Saber observar los menudos detalles de lo cotidiano puede conducirnos, si lo hacemos con la perspicacia debida, al descubrimiento de ideas fundamentales, de pistas que arrojen luz sobre los fenómenos humanos. Sobre todo, sobre el arcano de los arcanos: el mal (siempre absurdo, casi siempre gratuito) infligido por unos hombres a otros. En este sentido es reveladora la anécdota que narra Julián Marías en sus “Memorias”. El filósofo, en fechas previas a la guerra civil española cuenta como sube a un tranvía y observa que un hombre joven lanza una indisimulada mirada de odio hacia una mujer bastante atractiva y con un aspecto inequívoco de burguesa. Observa Marías: muy mal está la cosa cuando el odio de clase puede más que las hormonas. Lo realmente grave, el síntoma que nos apunta a la enfermedad, es que este hombre no ve en esta mujer al individuo concreto e irrepetible, sino a un sujeto de la especie “burgués”. Hace abstracción de particularidades, incluso de aquellas más evidentes, como, en este caso, el atractivo físico.
El terrorismo, y su sustrato ideológico que es el totalitarismo, se sustenta justamente en ese proceso de abstracción: el ser humano pierde su entidad de ser único, de dignidad inalienable, valioso en sí mismo (esto es, pierde su carácter de realidad personal) y se convierte en la pieza de una maquinaria mayor. Esta entidad, impersonal y anónima puede tomar muchas formas y llamarse Raza, Partido, Clase social. Cualquiera de ellas, en un momento dado, encarna el Mal. Construir un mundo perfecto, configurar esa utopía que siempre termina tomando forma de matadero o cementerio, desde ciertas ideologías supone la eliminación radical de ese segmento social. Los nazis que gaseaban judíos, los promotores del Gulag y de Katyn, los totalitarios de todas las épocas, bien podían decir a sus víctimas en un alarde de cinismo esencial: “En realidad, no tengo nada personal contra usted”.
Este fenómeno corrobora la tesis que algunos defendemos: manipular la realidad, atentar contra la verdad no es un mero ejercicio mental cuyas consecuencias quedan limitadas en lo que llamaríamos Espíritu. Tiene consecuencias morales y, por tanto, repercusiones reales en la sociedad y en la vida. Así, ocultar o no tener en cuenta la realidad personal del hombre es el polvo que deviene estos lodos. Hay una clara relación de causalidad entre la aberración intelectual y la desviación moral, un evidente hilo conductor que lleva del error al horror.

# Entradas proporcionadas

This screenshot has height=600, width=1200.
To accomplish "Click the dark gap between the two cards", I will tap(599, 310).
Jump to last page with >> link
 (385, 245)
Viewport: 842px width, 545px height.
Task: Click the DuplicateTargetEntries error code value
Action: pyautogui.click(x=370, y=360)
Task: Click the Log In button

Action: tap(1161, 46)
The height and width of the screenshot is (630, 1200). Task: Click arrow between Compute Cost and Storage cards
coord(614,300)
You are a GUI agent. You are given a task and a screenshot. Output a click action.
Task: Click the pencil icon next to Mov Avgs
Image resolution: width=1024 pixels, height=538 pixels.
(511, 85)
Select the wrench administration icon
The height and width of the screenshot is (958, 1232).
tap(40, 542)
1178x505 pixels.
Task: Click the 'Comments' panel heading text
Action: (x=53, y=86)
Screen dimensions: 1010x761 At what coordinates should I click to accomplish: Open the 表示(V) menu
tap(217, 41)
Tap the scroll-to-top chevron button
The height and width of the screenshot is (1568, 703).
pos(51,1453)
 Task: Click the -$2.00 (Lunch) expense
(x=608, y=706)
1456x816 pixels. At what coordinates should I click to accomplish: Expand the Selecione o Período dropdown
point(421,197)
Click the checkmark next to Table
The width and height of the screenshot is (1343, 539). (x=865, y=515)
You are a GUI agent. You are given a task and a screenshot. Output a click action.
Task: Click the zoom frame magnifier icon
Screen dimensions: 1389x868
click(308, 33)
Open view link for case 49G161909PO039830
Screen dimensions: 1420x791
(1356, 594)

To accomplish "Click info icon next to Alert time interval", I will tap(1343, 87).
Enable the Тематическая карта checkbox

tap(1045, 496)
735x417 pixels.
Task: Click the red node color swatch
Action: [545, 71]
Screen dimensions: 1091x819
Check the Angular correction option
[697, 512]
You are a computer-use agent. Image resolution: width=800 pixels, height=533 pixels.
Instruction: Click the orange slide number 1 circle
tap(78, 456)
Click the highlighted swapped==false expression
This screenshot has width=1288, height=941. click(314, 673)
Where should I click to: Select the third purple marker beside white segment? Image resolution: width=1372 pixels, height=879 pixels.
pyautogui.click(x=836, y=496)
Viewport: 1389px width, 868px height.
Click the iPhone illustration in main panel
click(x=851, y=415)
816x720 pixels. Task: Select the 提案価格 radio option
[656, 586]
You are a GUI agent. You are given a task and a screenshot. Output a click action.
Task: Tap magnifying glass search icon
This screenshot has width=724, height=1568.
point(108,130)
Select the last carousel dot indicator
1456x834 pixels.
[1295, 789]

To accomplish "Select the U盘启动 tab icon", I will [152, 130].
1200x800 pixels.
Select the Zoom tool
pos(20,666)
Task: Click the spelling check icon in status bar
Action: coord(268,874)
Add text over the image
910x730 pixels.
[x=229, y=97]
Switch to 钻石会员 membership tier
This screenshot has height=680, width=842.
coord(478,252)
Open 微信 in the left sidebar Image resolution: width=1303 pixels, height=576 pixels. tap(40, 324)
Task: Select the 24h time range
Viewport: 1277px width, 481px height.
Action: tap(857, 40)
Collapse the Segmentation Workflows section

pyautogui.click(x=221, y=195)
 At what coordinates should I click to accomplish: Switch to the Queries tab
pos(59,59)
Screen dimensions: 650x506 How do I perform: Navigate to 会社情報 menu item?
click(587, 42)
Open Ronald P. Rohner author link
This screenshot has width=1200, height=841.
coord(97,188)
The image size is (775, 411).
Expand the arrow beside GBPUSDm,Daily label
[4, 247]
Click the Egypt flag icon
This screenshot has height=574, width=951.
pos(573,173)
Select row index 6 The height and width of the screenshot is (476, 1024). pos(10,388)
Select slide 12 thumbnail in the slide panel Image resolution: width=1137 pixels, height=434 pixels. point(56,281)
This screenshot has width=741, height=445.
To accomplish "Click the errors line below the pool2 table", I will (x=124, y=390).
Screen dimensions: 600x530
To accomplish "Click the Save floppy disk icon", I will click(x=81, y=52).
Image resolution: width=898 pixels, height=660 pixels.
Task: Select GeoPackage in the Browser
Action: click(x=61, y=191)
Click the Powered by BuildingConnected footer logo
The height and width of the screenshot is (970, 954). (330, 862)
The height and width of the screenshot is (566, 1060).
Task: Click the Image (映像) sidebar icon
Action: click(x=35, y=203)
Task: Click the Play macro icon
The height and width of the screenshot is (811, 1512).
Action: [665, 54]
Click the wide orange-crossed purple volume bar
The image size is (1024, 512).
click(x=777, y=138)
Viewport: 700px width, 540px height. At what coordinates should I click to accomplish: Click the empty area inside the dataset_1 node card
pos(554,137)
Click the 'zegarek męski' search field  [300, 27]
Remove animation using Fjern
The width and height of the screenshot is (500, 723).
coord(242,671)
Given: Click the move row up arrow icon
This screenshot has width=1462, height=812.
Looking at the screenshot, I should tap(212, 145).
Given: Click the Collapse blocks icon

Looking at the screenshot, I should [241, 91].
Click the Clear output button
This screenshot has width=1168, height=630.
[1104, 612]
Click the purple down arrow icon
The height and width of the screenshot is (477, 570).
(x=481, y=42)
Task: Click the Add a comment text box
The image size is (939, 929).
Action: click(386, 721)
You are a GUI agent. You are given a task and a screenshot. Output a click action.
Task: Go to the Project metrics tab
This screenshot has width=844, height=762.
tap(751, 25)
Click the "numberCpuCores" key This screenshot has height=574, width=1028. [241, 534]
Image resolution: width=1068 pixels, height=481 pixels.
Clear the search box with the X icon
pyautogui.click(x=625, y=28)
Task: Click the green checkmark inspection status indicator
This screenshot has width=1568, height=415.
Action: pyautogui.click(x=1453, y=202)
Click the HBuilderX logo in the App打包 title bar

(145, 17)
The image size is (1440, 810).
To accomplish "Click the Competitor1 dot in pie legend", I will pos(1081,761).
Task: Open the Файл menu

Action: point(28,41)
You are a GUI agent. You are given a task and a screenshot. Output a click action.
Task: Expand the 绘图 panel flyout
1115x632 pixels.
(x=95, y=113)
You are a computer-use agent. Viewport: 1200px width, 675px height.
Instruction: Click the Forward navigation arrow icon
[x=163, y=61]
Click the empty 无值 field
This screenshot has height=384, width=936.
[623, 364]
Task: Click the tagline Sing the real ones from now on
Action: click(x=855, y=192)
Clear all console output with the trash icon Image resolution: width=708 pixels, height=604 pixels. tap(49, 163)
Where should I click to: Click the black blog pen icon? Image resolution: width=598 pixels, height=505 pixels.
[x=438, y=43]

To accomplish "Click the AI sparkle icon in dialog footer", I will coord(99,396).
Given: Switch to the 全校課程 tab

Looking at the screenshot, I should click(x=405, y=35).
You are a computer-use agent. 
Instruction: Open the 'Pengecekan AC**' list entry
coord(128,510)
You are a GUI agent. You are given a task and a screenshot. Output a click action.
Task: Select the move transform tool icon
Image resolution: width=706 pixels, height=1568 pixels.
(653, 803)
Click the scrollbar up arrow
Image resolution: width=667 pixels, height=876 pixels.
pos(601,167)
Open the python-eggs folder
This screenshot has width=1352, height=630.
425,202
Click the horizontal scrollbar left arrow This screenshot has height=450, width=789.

# Qué se pide
(a) Indica si cada afirmación coincide con el texto sobre el totalitarismo: (i) la anécdota del tranvía procede de las "Memorias" de Julián Marías; (ii) manipular la realidad es un mero ejercicio mental sin consecuencias morales; (iii) el joven del tranvía mira a la mujer con deseo. Responde sí o no en cada caso y cita literalmente las palabras del texto que lo deciden.
(b) Transcribe el fragmento del texto sobre el totalitarismo comprendido entre "Este fenómeno corrobora" y "error al horror.", ambos incluidos.

# Respuestas por tarea
(a)
(i) Sí: "En este sentido es reveladora la anécdota que narra Julián Marías en sus “Memorias”."
(ii) No: "Tiene consecuencias morales y, por tanto, repercusiones reales en la sociedad y en la vida."
(iii) No: "observa que un hombre joven lanza una indisimulada mirada de odio hacia una mujer bastante atractiva"

(b)
Este fenómeno corrobora la tesis que algunos defendemos: manipular la realidad, atentar contra la verdad no es un mero ejercicio mental cuyas consecuencias quedan limitadas en lo que llamaríamos Espíritu. Tiene consecuencias morales y, por tanto, repercusiones reales en la sociedad y en la vida. Así, ocultar o no tener en cuenta la realidad personal del hombre es el polvo que deviene estos lodos. Hay una clara relación de causalidad entre la aberración intelectual y la desviación moral, un evidente hilo conductor que lleva del error al horror.